* _Brief_: Can you write out these records again, changing every "coordinate pair" to "pair of numbers" and leaving everything else unchanged?

[Dataset records]
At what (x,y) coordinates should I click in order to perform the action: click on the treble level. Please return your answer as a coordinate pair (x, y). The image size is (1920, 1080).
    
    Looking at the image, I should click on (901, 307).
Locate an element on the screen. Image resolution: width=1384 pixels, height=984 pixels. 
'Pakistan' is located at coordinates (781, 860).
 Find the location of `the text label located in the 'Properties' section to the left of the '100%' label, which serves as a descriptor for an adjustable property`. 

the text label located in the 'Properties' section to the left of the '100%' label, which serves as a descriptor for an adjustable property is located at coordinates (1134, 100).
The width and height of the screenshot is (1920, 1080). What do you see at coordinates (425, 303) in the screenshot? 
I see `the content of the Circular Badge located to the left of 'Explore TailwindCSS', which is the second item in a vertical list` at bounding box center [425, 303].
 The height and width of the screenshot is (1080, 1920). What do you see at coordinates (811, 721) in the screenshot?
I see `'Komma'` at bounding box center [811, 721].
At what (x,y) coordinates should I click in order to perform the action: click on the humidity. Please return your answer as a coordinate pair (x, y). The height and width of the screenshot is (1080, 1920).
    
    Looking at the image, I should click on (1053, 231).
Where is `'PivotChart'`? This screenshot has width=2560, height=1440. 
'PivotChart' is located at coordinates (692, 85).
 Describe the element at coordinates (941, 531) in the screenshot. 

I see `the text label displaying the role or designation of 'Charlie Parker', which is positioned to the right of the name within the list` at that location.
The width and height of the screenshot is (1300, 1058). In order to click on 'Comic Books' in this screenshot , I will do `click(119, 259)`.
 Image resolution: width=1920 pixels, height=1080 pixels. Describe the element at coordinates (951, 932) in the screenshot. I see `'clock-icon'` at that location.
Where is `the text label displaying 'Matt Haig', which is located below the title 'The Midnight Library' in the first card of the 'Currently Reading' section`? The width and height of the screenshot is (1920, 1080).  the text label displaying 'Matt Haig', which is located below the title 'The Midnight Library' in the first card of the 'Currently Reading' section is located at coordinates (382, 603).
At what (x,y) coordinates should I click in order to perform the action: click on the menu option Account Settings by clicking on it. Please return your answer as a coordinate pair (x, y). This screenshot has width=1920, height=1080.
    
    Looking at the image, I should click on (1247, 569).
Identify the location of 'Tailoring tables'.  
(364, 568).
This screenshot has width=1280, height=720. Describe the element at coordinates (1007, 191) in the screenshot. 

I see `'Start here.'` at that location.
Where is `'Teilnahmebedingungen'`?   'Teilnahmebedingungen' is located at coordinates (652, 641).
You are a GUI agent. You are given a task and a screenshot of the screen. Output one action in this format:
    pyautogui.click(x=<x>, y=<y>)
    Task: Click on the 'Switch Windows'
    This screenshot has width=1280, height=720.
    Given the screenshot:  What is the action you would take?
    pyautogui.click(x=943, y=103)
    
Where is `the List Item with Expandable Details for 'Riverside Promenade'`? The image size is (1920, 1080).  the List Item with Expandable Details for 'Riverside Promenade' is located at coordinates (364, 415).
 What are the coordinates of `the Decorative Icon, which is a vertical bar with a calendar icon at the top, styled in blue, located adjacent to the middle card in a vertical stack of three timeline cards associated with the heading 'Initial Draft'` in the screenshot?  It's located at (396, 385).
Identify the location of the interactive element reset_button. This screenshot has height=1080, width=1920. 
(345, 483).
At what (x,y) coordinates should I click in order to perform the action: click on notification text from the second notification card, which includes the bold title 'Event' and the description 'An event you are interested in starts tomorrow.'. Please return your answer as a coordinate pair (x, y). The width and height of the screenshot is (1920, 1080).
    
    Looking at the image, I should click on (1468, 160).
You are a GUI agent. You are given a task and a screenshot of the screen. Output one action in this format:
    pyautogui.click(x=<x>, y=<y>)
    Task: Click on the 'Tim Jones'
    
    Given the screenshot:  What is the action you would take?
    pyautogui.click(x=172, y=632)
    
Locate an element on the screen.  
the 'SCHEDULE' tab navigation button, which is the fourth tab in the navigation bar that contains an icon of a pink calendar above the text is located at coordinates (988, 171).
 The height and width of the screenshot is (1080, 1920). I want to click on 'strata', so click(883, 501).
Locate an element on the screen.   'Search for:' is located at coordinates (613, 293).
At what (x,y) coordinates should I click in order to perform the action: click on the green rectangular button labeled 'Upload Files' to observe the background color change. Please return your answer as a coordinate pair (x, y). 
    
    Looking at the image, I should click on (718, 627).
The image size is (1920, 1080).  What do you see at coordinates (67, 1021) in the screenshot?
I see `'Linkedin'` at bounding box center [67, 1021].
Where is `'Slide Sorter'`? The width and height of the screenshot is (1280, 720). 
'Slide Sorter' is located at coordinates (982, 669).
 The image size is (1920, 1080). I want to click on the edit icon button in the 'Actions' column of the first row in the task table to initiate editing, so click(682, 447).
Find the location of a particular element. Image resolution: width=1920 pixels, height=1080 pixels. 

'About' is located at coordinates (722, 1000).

* _Complete answer_:
At what (x,y) coordinates should I click in order to perform the action: click on the treble level. Please return your answer as a pair of numbers (x, y). The image size is (1920, 1080).
    
    Looking at the image, I should click on (901, 307).
Locate an element on the screen. Image resolution: width=1384 pixels, height=984 pixels. 
'Pakistan' is located at coordinates (781, 860).
 Find the location of `the text label located in the 'Properties' section to the left of the '100%' label, which serves as a descriptor for an adjustable property`. 

the text label located in the 'Properties' section to the left of the '100%' label, which serves as a descriptor for an adjustable property is located at coordinates (1134, 100).
The width and height of the screenshot is (1920, 1080). What do you see at coordinates (425, 303) in the screenshot? 
I see `the content of the Circular Badge located to the left of 'Explore TailwindCSS', which is the second item in a vertical list` at bounding box center [425, 303].
 The height and width of the screenshot is (1080, 1920). What do you see at coordinates (811, 721) in the screenshot?
I see `'Komma'` at bounding box center [811, 721].
At what (x,y) coordinates should I click in order to perform the action: click on the humidity. Please return your answer as a pair of numbers (x, y). The height and width of the screenshot is (1080, 1920).
    
    Looking at the image, I should click on (1053, 231).
Where is `'PivotChart'`? This screenshot has width=2560, height=1440. 
'PivotChart' is located at coordinates (692, 85).
 Describe the element at coordinates (941, 531) in the screenshot. 

I see `the text label displaying the role or designation of 'Charlie Parker', which is positioned to the right of the name within the list` at that location.
The width and height of the screenshot is (1300, 1058). In order to click on 'Comic Books' in this screenshot , I will do `click(119, 259)`.
 Image resolution: width=1920 pixels, height=1080 pixels. Describe the element at coordinates (951, 932) in the screenshot. I see `'clock-icon'` at that location.
Where is `the text label displaying 'Matt Haig', which is located below the title 'The Midnight Library' in the first card of the 'Currently Reading' section`? The width and height of the screenshot is (1920, 1080).  the text label displaying 'Matt Haig', which is located below the title 'The Midnight Library' in the first card of the 'Currently Reading' section is located at coordinates (382, 603).
At what (x,y) coordinates should I click in order to perform the action: click on the menu option Account Settings by clicking on it. Please return your answer as a pair of numbers (x, y). This screenshot has width=1920, height=1080.
    
    Looking at the image, I should click on (1247, 569).
Identify the location of 'Tailoring tables'.  
(364, 568).
This screenshot has width=1280, height=720. Describe the element at coordinates (1007, 191) in the screenshot. 

I see `'Start here.'` at that location.
Where is `'Teilnahmebedingungen'`?   'Teilnahmebedingungen' is located at coordinates (652, 641).
You are a GUI agent. You are given a task and a screenshot of the screen. Output one action in this format:
    pyautogui.click(x=<x>, y=<y>)
    Task: Click on the 'Switch Windows'
    This screenshot has width=1280, height=720.
    Given the screenshot:  What is the action you would take?
    pyautogui.click(x=943, y=103)
    
Where is `the List Item with Expandable Details for 'Riverside Promenade'`? The image size is (1920, 1080).  the List Item with Expandable Details for 'Riverside Promenade' is located at coordinates (364, 415).
 What are the coordinates of `the Decorative Icon, which is a vertical bar with a calendar icon at the top, styled in blue, located adjacent to the middle card in a vertical stack of three timeline cards associated with the heading 'Initial Draft'` in the screenshot?  It's located at (396, 385).
Identify the location of the interactive element reset_button. This screenshot has height=1080, width=1920. 
(345, 483).
At what (x,y) coordinates should I click in order to perform the action: click on notification text from the second notification card, which includes the bold title 'Event' and the description 'An event you are interested in starts tomorrow.'. Please return your answer as a pair of numbers (x, y). The width and height of the screenshot is (1920, 1080).
    
    Looking at the image, I should click on (1468, 160).
You are a GUI agent. You are given a task and a screenshot of the screen. Output one action in this format:
    pyautogui.click(x=<x>, y=<y>)
    Task: Click on the 'Tim Jones'
    
    Given the screenshot:  What is the action you would take?
    pyautogui.click(x=172, y=632)
    
Locate an element on the screen.  
the 'SCHEDULE' tab navigation button, which is the fourth tab in the navigation bar that contains an icon of a pink calendar above the text is located at coordinates (988, 171).
 The height and width of the screenshot is (1080, 1920). I want to click on 'strata', so click(883, 501).
Locate an element on the screen.   'Search for:' is located at coordinates (613, 293).
At what (x,y) coordinates should I click in order to perform the action: click on the green rectangular button labeled 'Upload Files' to observe the background color change. Please return your answer as a pair of numbers (x, y). 
    
    Looking at the image, I should click on (718, 627).
The image size is (1920, 1080).  What do you see at coordinates (67, 1021) in the screenshot?
I see `'Linkedin'` at bounding box center [67, 1021].
Where is `'Slide Sorter'`? The width and height of the screenshot is (1280, 720). 
'Slide Sorter' is located at coordinates (982, 669).
 The image size is (1920, 1080). I want to click on the edit icon button in the 'Actions' column of the first row in the task table to initiate editing, so click(682, 447).
Find the location of a particular element. Image resolution: width=1920 pixels, height=1080 pixels. 

'About' is located at coordinates (722, 1000).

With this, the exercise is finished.